Throughout his journey, Prem experiences an array of revelations in sometimes surreal circumstances as he builds towards his growth as a young man.

Cast
 Prem Mehta, played by Karanvir Bhupal, is a teenager struggling with his grandmother's death and his parents' separation.
 Will Brown, played by Daniel Costello, is a new student bullied at school and befriended by Prem.
 Neelam Mehta, played by Meera Ganatra, is Prem's mother who's suffering from the loss of her mother and marital problems.
 Parthav Mehta, played by Manish Patel, is Prem's father who's been unfaithful to his wife and feels responsible for the family discord.
 Nina Mehta, played by Samantha Shellie, is Prem's sister who's in a relationship with an older man. 
 Jacob Pearce, played by Tom Carter, is a school teacher coping with personal problems while mentoring Prem through his. 
 Suhina Qadri, played by Simi Dhillon, is an intelligent student and love interest of Prem's.
 Will's Mother, played by Sam Bonner, is Will's disabled mother who's addiction is destroying her relationship with her son. 
 Darren Baisden, played by Leo Eaglewood, is Nina's boyfriend who provides optimism and perspective.
 Sunny Kanda, played by Mirza Hassan, is a school bully who torments Will.
 Theo Clarke, played by Harold Addo, is Sunny's best friend who also instigates Will's negative experiences at school. 
 Baa, played by Surinder Powar, is Prem's deceased grandmother who appears as an apparition.

Production

Development
The series idea was initially conceived in an attempt to bring an unconventional drama series format to a national television audience incorporating experimental techniques familiar in independent and art house films.

A pilot episode was originally shot during 2013 on a budget of £1,000 funded entirely by series creator, Rohith S. Katbamna and co-producer, Terry Mardi. Casting for the pilot involved over 100 performers attending a two-day audition. Performers ranged from professional actors to those who had never acted prior. The process aimed to find performers/people with similar qualities or had personally experienced certain situations as their on-screen characters.
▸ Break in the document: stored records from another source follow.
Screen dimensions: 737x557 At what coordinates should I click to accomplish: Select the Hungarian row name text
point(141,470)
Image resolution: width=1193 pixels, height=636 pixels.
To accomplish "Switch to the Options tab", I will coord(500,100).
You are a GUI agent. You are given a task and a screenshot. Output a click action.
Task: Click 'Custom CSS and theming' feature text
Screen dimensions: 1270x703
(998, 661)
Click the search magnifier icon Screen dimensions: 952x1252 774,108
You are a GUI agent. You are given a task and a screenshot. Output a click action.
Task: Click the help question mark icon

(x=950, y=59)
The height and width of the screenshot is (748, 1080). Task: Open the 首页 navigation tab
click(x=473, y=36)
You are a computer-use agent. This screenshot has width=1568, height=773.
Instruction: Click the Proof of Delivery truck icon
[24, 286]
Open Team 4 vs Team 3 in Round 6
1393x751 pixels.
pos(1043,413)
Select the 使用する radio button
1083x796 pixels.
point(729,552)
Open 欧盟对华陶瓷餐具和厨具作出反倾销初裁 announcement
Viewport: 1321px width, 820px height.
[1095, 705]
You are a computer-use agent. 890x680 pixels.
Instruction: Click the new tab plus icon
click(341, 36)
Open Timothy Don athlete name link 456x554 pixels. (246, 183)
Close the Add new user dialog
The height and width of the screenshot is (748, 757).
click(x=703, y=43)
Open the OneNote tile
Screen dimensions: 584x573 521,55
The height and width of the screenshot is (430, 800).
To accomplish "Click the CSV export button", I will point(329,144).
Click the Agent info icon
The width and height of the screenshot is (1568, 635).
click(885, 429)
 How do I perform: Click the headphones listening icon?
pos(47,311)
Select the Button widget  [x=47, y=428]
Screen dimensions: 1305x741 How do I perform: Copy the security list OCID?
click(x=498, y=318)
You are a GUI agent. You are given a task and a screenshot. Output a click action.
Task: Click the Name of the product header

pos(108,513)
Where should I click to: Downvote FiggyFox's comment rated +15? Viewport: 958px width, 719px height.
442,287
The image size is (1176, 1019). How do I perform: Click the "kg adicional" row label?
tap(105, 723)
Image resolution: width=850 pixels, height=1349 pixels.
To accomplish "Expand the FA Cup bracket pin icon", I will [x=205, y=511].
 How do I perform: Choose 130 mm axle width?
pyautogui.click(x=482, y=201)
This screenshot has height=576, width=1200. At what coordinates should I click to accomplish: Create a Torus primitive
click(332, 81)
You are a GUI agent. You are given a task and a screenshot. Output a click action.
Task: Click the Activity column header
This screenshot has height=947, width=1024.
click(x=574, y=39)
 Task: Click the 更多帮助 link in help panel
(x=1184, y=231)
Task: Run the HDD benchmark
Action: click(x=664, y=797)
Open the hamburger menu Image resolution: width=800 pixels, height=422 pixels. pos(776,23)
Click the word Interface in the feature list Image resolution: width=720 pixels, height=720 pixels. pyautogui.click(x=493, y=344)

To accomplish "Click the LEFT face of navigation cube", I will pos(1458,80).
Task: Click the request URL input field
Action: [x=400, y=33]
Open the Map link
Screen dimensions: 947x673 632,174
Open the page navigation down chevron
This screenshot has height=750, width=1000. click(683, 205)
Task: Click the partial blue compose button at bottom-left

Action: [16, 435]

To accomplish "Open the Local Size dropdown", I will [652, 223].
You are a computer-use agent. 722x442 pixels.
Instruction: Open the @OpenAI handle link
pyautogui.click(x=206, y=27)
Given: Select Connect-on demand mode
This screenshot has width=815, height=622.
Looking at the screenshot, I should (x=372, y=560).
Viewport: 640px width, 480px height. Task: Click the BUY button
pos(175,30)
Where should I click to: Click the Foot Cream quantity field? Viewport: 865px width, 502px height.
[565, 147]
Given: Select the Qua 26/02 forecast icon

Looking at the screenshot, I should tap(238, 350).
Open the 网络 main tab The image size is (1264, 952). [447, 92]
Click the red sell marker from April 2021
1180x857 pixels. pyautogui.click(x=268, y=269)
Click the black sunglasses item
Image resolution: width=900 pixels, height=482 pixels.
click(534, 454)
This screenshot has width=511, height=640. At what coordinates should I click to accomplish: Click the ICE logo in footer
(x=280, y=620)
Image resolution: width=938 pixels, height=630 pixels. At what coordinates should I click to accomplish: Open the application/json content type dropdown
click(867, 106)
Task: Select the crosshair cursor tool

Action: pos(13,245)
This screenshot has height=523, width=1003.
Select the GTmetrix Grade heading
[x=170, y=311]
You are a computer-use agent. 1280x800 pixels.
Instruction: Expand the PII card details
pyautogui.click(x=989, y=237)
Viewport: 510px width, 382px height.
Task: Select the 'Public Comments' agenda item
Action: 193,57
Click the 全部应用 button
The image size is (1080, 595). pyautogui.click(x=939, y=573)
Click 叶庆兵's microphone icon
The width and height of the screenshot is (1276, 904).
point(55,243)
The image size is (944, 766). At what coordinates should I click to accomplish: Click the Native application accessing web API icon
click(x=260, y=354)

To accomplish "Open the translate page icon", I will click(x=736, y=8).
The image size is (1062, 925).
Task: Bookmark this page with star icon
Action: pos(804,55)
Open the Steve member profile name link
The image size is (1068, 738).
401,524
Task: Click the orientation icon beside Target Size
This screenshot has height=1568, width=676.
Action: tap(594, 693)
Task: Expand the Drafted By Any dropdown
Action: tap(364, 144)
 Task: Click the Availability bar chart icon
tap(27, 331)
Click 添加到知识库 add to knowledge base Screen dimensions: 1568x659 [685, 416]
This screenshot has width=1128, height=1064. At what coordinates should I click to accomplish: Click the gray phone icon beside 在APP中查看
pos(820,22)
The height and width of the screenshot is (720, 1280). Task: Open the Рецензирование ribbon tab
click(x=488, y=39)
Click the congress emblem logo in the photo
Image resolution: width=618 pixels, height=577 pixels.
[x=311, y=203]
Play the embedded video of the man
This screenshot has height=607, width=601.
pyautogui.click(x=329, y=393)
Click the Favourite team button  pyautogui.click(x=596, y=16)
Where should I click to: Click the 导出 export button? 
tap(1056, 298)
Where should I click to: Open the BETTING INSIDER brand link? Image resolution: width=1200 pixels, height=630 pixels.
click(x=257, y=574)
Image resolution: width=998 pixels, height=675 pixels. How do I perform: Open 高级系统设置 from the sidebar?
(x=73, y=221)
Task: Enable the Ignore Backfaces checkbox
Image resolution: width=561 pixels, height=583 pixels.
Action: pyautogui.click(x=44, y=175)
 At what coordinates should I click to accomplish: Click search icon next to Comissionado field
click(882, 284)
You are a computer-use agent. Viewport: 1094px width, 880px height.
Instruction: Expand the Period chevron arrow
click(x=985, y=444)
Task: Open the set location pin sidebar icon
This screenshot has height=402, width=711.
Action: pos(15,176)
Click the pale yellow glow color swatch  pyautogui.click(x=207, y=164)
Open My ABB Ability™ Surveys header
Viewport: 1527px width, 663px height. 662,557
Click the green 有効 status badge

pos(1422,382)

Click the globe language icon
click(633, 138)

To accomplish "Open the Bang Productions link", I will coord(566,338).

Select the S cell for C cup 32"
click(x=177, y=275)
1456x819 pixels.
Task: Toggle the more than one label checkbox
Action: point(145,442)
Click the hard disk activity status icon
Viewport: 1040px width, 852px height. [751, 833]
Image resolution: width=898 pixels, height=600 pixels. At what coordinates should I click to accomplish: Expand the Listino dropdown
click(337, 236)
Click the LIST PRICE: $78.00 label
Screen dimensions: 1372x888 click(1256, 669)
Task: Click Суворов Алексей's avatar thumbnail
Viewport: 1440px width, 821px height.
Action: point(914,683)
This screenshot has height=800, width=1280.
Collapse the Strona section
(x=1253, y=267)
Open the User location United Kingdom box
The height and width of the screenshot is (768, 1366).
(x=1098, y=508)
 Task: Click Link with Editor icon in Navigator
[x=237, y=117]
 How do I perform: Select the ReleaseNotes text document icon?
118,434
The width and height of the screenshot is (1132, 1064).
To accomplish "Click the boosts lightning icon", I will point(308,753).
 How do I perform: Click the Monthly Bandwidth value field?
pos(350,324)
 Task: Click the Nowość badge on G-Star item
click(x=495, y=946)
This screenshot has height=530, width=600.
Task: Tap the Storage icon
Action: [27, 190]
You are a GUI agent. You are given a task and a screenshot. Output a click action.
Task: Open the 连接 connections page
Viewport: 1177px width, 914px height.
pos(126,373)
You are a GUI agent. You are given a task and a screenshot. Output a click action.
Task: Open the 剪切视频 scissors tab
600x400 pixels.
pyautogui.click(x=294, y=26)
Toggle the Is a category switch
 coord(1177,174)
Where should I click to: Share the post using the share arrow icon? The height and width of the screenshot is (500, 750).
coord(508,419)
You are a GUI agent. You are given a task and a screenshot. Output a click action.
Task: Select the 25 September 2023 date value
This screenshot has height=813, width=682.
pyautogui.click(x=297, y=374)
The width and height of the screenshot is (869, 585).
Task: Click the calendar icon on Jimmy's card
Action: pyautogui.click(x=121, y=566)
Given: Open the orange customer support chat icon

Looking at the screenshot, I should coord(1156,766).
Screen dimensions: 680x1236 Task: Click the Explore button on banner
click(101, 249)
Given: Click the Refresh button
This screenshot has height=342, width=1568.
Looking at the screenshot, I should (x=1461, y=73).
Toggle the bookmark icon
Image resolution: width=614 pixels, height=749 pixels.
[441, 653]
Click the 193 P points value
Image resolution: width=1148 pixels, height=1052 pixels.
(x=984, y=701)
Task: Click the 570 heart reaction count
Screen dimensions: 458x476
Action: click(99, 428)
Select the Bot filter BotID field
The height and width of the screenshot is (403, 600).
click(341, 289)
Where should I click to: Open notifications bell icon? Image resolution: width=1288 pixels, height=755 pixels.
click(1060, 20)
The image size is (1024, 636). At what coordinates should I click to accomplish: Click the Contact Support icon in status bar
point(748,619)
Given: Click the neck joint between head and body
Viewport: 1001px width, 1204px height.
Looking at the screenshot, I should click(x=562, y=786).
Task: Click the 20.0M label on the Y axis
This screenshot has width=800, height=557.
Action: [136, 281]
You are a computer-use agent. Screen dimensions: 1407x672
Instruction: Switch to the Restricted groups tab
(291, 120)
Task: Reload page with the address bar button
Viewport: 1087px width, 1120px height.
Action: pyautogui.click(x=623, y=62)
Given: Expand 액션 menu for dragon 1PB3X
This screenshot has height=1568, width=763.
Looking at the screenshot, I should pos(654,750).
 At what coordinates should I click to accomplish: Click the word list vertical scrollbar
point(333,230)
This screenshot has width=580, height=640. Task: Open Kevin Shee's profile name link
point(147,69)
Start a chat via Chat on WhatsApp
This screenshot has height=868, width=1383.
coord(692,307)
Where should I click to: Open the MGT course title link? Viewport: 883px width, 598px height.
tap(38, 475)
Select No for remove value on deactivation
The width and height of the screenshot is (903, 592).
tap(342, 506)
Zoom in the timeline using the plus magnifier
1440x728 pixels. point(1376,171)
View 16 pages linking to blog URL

It was the director's intention to cast all unknowns.

The title role of Prem Mehta was cast to purposefully go against the mainstream screen look of teenagers. Karanvir Bhupal partly earned the role of Prem Mehta for his distinctive appearance.

After the pilot was completed, it was pitched as a six-part drama series to the Community Channel - a UK broadcaster known primarily for factual content. The series was dubbed as an experimental drama and would contain influences ranging from avant-garde to social realism.

Along with an acquisition fee from the Community Channel, a Kickstarter campaign to raise £35,000 between April - June 2014 took place. The campaign was successful raising £35,333, however this total was reduced to £31,893.77 after administration fees from Kickstarter were collected.

Music
The score is composed by South African musician, John Atterbury. The composition involved a process of fusing audio manipulation and live instrumentation, concurrently with tape loops, recordings in the field and programming to present the most organic and contemporary sound possible. This entire process concluded with a music score consisting of 97 tracks for all six episodes of PREMature, including the final song, "The Start", featuring vocals by London singer/musician, Donna Thompson.

The theme for the UK trailers was composed by London-based musician Roly Witherow, who had heard about the series through Kickstarter and contacted the director.

Broadcast

United Kingdom
The series began airing on the Community Channel from 22 February 2015 at a post-watershed time slot due to mature content. This initial broadcast run was made available online to UK based users on two platforms (TVPlayer and TVCatchup) where viewers are able to stream live television.

Availability
The entire series was made available on YouTube in January 2018.

Themes
With teenage characters at the helm of the story, PREMature delves into issues such as bullying in the form of physical, verbal, psychological and online. Also highlighted are teen anxiety, depression, isolation, identity, drugs and relationships. The one constant is that Prem is forced to confront the divorce of his parents and his grandmother's death simultaneously whilst his friend Will struggles in a single-parent home with his deeply troubled mother.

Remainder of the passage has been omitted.